Novartis announced that the Committee for Medicinal Products for Human Use (CHMP) of the European Medicines Agency (EMA) adopted a positive opinion and recommended granting marketing authorization of Tabrecta (capmatinib) as a monotherapy for the treatment of adults with advanced non-small cell lung cancer (NSCLC) harboring alterations leading to mesenchymal-epithelial-transition factor gene (MET) exon 14 (METex14) skipping who require systemic therapy following prior treatment with immunotherapy and/or platinum-based chemotherapy.

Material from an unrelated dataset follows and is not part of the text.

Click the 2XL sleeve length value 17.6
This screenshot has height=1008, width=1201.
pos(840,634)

“Patients with alterations leading to METex14 skipping have an urgent need for treatment options, as this form of lung cancer is aggressive, often diagnosed in an advanced stage and frequently comes with a poor prognosis,” said Juergen Wolf, MD, from the Center for Integrated Oncology, University Hospital Cologne, Germany, and lead investigator of the GEOMETRY mono-1 trial. “The positive CHMP opinion for Tabrecta brings an option to patients for treatment specific to their tumour. If approved by the European Commission, new targeted therapies like Tabrecta—supported by early and broad molecular testing of patients’ tumours—can better guide treatment decisions and ensure patients receive the appropriate therapy for their cancer.”

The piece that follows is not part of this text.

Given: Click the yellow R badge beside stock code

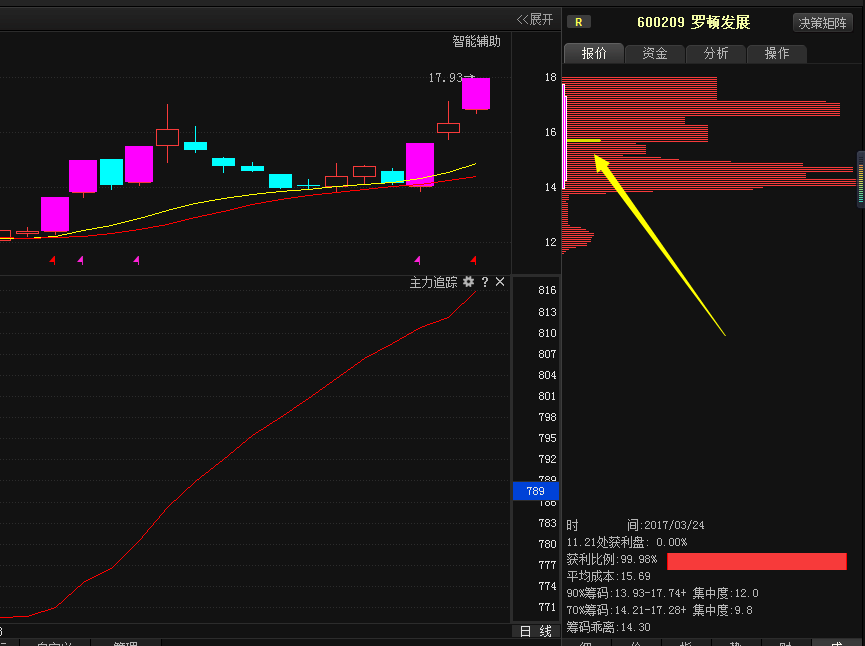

“Every 30 seconds, someone dies of lung cancer—the need for more treatment options is critical. Through research and targeted therapies like Tabrecta, we are working to change that statistic and make a positive impact on the lives of people affected by cancer around the world,” said Marie-France Tschudin, President, Innovative Medicines International & Chief Commercial Officer, Novartis. “Today’s announcement represents an important step forward for people in the European Union with previously-treated advanced NSCLC having alterations leading to METex14 skipping.”